Christopher J Carnie, Maximilian J Götz, Chloe S Palma-Chaundler, Pedro Weickert, Amy Wanders, Almudena Serrano-Benitez, Hao-Yi Li, Vipul Gupta, Samah W Awwad, Christian J Blum, Matylda Sczaniecka-Clift, Jacqueline Cordes, Guido Zagnoli-Vieira, Giuseppina D’Alessandro, Sean L Richards, Nadia Gueorguieva, Simon Lam, Petra Beli, Julian Stingele and Stephen P Jackson (2024 May 17) Decitabine cytotoxicity is promoted by dCMP deaminase DCTD and mitigated by SUMO-dependent E3 ligase TOPORS. EMBO J. https://doi.org/10.1038/s44318-024-00108-2

 

Abstract cited directly from the article:

The nucleoside analogue decitabine (or 5-aza-dC) is used to treat several haematological cancers. Upon its triphosphorylation and incorporation into DNA, 5-aza-dC induces covalent DNA methyltransferase 1 DNA–protein crosslinks (DNMT1-DPCs), leading to DNA hypomethylation. However, 5-aza-dC’s clinical outcomes vary, and relapse is common. Using genome-scale CRISPR/Cas9 screens, we map factors determining 5-aza-dC sensitivity. Unexpectedly, we find that loss of the dCMP deaminase DCTD causes 5-aza-dC resistance, suggesting that 5-aza-dUMP generation is cytotoxic. Combining results from a subsequent genetic screen in DCTD-deficient cells with the identification of the DNMT1-DPC-proximal proteome, we uncover the ubiquitin and SUMO1 E3 ligase, TOPORS, as a new DPC repair factor.

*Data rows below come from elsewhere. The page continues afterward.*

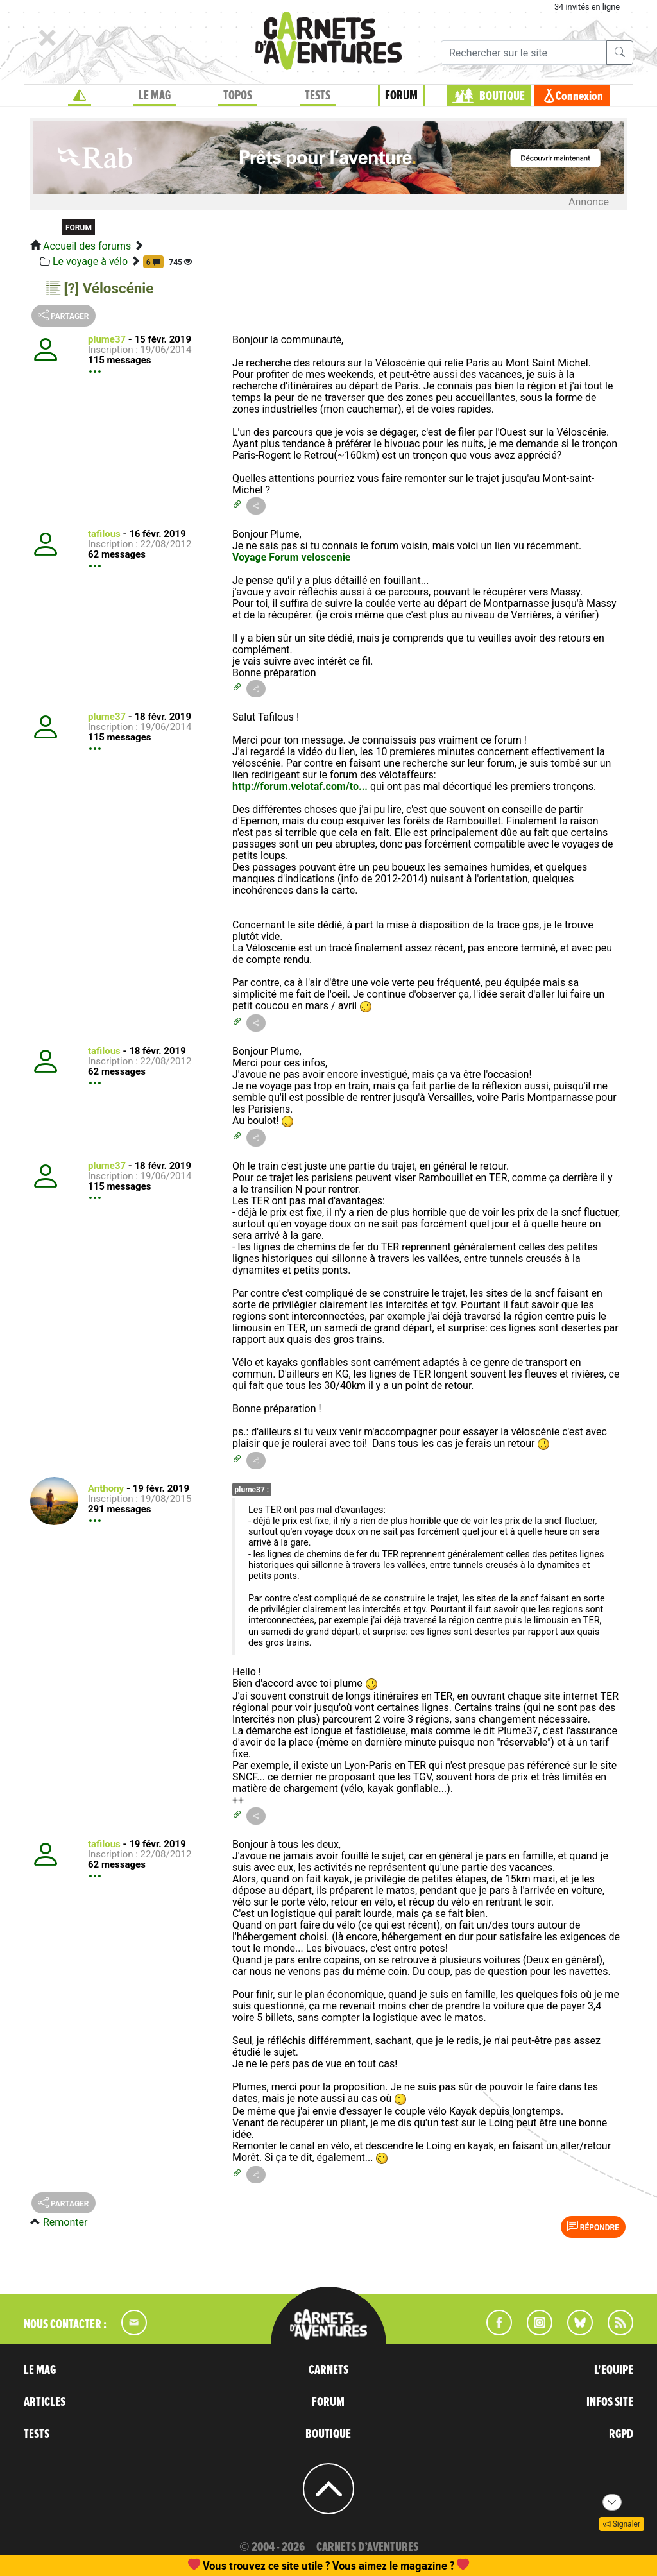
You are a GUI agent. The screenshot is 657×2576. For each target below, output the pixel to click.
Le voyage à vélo (90, 261)
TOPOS (237, 95)
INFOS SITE (609, 2402)
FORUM (401, 95)
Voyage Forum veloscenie (291, 557)
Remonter (65, 2222)
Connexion (579, 96)
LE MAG (155, 95)
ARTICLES (44, 2402)
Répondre (593, 2226)
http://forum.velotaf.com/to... (300, 786)
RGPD (621, 2434)
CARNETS (328, 2370)
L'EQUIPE (613, 2370)
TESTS (317, 95)
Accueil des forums (87, 246)
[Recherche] (524, 52)
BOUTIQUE (502, 96)
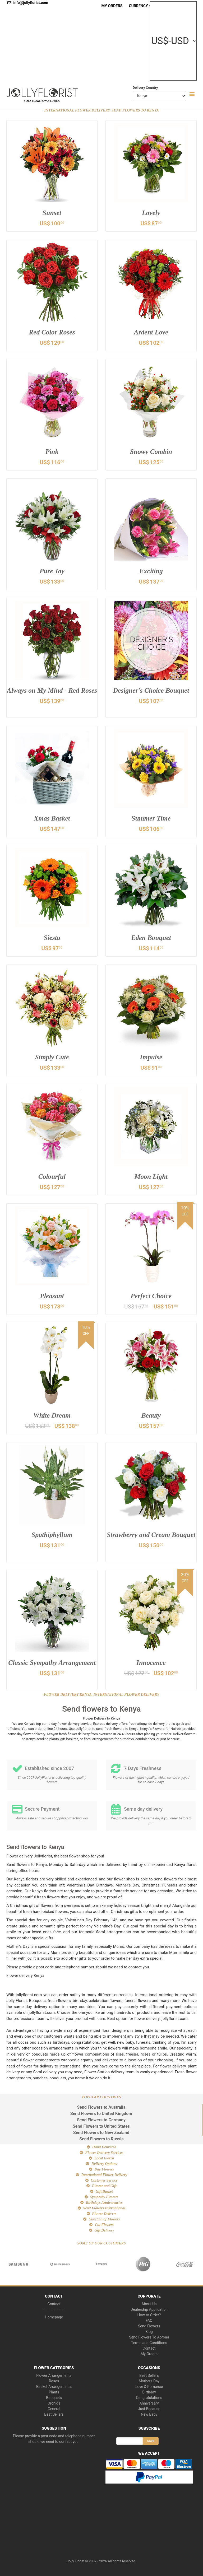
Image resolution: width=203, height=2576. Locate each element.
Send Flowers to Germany (101, 2120)
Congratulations (149, 2398)
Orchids (54, 2403)
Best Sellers (53, 2414)
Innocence (151, 1663)
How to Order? (149, 2315)
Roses (54, 2381)
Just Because (149, 2409)
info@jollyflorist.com (27, 3)
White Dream (51, 1416)
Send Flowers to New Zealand (101, 2132)
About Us (148, 2304)
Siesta (52, 938)
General (54, 2409)
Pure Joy (52, 571)
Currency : (139, 6)
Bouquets (54, 2398)
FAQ (149, 2320)
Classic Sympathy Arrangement (52, 1667)
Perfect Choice (150, 1296)
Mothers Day (149, 2381)
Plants (54, 2392)
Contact (54, 2304)
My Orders (112, 6)
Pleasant (52, 1296)
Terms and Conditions (149, 2343)
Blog (149, 2332)
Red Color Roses (52, 333)
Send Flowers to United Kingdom (101, 2113)
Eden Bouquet (151, 938)
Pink (52, 452)
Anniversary (149, 2403)
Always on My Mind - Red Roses (52, 695)
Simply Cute (52, 1058)
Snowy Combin (151, 452)
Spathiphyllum (52, 1535)
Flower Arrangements (54, 2375)
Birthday (149, 2392)
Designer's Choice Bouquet (151, 691)
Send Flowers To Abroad (149, 2337)
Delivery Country (145, 88)
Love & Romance (149, 2386)
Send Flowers (149, 2326)
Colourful (52, 1177)
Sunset (52, 213)
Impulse (151, 1058)
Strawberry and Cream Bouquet (151, 1539)
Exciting (151, 571)
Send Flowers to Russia (101, 2139)
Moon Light (151, 1177)
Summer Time (151, 819)
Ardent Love (151, 333)
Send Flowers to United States (101, 2126)
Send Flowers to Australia (101, 2107)
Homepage (54, 2317)
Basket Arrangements (54, 2386)
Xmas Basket (52, 819)
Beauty (151, 1416)
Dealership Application (149, 2309)
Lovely (151, 213)
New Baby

TOPORS is recruited to SUMOylated DNMT1-DPCs and promotes their degradation. Our study suggests that 5-aza-dC-induced DPCs cause cytotoxicity when DPC repair is compromised, while cytotoxicity in wild-type cells arises from perturbed nucleotide metabolism, potentially laying the foundations for future identification of predictive biomarkers for decitabine treatment.